Reaching Mithymna by Steven Heighton

Reaching Mithymna by Steven Heighton

Author:Steven Heighton
Language: eng
Format: epub
Publisher: Biblioasis
Published: 2020-08-21T03:28:53+00:00


By means of the sea

Efthalou Beach, the morning watch. A dismal lid of cloud slides low overhead, north to south. The shale-dark sea is churning and fractious; among the whitecaps an ice floe or two would not look out of place.

I’ve built a fire using straw clawed out of a bogus life vest, splinters from the floorboard of a raft, and a (highly flammable) authentic life vest. Then a split of olive wood from the Housman atelier. Across the channel, against a backdrop of snow-powdered mountains, Turkish ships are prowling up and down the coast. Thousands are said to be sleeping rough over there, in olive groves or scrubby woods, waiting for a chance to cross over. I’m wearing a black wool scarf, wool toque, and several layers under my leather jacket. A few others are up at the atelier for tea and food.

On this third day of inactivity I’m trying to coax myself out of a deepening ennui of inertia. Part of the job, I tell myself, is simply being here at my post in case something does happen. They also serve who only stand and wait, etcetera.

This morning when I arrived at the atelier, a few volunteers, bustling and bright-eyed, were tearing through the wetsuits racked outside the storehouse, trying to find their size. Delilah, a tall and volubly confident dramaturge from Chicago, announced that they would be leaving on the 9 a.m. ferry with a Norwegian outfit called Drapen i Havet (Drop in the Ocean). Refugees were now arriving on Xios, an island to the south, and the situation was urgent. Gripping the loose pelt of a wetsuit she ducked into a washroom the size of a phone booth and burst out transformed: an action figure, an aquatic superheroine. Her excitement, her impetuous storm-chasing, might have struck me as indecent and flighty, but in fact I felt envious and for some moments considered finding a wetsuit and shipping out for Xios myself.

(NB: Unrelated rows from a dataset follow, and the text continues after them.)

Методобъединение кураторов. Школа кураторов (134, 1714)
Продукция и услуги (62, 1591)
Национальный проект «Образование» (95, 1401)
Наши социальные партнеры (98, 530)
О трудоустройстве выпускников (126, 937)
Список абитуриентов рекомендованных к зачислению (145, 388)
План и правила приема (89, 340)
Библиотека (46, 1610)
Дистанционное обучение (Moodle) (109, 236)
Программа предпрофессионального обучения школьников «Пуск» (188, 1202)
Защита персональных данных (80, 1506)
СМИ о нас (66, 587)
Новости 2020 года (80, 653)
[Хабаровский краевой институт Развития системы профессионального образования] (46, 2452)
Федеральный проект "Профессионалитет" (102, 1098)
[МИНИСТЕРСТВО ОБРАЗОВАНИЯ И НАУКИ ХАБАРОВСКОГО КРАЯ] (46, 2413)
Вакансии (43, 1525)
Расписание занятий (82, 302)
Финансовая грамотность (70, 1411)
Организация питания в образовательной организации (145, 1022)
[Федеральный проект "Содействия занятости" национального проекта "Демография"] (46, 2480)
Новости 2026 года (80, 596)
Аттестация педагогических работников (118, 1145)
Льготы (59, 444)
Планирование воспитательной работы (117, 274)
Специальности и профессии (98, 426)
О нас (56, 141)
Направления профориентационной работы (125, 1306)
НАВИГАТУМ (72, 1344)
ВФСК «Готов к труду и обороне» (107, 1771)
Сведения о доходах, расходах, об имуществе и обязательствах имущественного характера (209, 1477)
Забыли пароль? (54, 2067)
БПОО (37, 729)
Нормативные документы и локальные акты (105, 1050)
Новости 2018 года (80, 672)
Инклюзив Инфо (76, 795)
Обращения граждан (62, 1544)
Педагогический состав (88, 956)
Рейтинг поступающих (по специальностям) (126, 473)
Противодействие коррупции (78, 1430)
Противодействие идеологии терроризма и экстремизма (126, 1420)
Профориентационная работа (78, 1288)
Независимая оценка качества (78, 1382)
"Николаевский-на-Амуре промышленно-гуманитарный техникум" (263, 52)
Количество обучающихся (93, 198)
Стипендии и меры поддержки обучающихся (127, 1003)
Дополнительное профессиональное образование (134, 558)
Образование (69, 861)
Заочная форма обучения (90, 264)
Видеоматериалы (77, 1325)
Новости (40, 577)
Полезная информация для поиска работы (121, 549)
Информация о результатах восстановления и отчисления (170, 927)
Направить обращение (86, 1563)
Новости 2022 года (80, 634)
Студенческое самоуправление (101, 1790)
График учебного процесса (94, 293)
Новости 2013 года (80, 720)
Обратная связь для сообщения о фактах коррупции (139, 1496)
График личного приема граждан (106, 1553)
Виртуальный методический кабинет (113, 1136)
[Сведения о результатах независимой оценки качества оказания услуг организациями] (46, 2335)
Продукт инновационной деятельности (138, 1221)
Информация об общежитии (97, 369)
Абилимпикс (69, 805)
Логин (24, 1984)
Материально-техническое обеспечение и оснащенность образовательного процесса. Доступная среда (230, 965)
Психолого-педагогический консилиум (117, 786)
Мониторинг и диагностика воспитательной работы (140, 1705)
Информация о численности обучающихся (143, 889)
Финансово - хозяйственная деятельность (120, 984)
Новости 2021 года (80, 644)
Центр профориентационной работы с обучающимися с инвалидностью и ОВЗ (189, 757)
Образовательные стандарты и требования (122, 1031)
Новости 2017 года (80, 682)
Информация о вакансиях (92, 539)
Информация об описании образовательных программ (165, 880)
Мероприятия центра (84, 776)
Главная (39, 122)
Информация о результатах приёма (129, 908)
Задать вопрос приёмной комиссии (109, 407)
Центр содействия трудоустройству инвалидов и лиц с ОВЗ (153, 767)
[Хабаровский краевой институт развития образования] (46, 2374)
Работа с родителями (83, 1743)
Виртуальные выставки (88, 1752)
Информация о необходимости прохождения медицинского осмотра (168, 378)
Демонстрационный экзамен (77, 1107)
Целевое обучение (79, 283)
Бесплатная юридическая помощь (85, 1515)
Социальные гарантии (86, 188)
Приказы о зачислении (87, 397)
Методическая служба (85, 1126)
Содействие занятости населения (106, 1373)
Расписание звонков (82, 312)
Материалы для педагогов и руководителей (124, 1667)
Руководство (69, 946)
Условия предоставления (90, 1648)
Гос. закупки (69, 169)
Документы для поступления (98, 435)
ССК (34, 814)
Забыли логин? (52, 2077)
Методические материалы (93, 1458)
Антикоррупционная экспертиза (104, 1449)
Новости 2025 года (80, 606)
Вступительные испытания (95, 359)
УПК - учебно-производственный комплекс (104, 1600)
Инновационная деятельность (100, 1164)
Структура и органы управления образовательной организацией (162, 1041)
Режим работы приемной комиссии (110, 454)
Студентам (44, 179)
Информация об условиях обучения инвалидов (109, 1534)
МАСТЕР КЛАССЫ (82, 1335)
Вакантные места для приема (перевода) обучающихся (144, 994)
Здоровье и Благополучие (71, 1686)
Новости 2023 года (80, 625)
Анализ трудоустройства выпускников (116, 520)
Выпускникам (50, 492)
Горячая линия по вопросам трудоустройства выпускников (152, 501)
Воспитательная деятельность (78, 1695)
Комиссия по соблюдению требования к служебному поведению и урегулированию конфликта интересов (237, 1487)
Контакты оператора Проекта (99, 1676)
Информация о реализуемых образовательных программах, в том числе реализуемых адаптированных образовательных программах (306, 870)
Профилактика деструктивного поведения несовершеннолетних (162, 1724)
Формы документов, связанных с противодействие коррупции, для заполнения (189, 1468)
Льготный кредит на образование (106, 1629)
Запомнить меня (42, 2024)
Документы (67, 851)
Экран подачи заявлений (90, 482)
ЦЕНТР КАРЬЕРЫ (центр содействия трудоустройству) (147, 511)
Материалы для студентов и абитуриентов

Hunched on the beach with my back to the wind, I open my notebook, wishing for fingerless gloves. Eastward I can make out the first of the lookout posts between here and Skala: the flickering of fire on a high sea-cliff. Signal fires, lookout towers—the logistical means here are decidedly analogue. In 1922–23, when my distant relations along with a million other Asian Greeks fled across these straits, they too would have steered toward fires on these beaches and cliffs. (So too, perhaps, the fugitive survivors of Troy, millennia away in time but just thirty miles north up the Asian coast.)

I’m thinking of the ’22 crossings because as I sit—face braising, back freezing—I’m trying to read and translate a prose passage by the Greek poet Kostas Karyotakis. In the mid-1920s Karyotakis was working, miserably, as a legal clerk in Preveza, a small city in western Greece. One of his duties was registering refugees from Asia Minor, mainly Greek but also Armenian, and seeing that they were housed in “temporary” camps.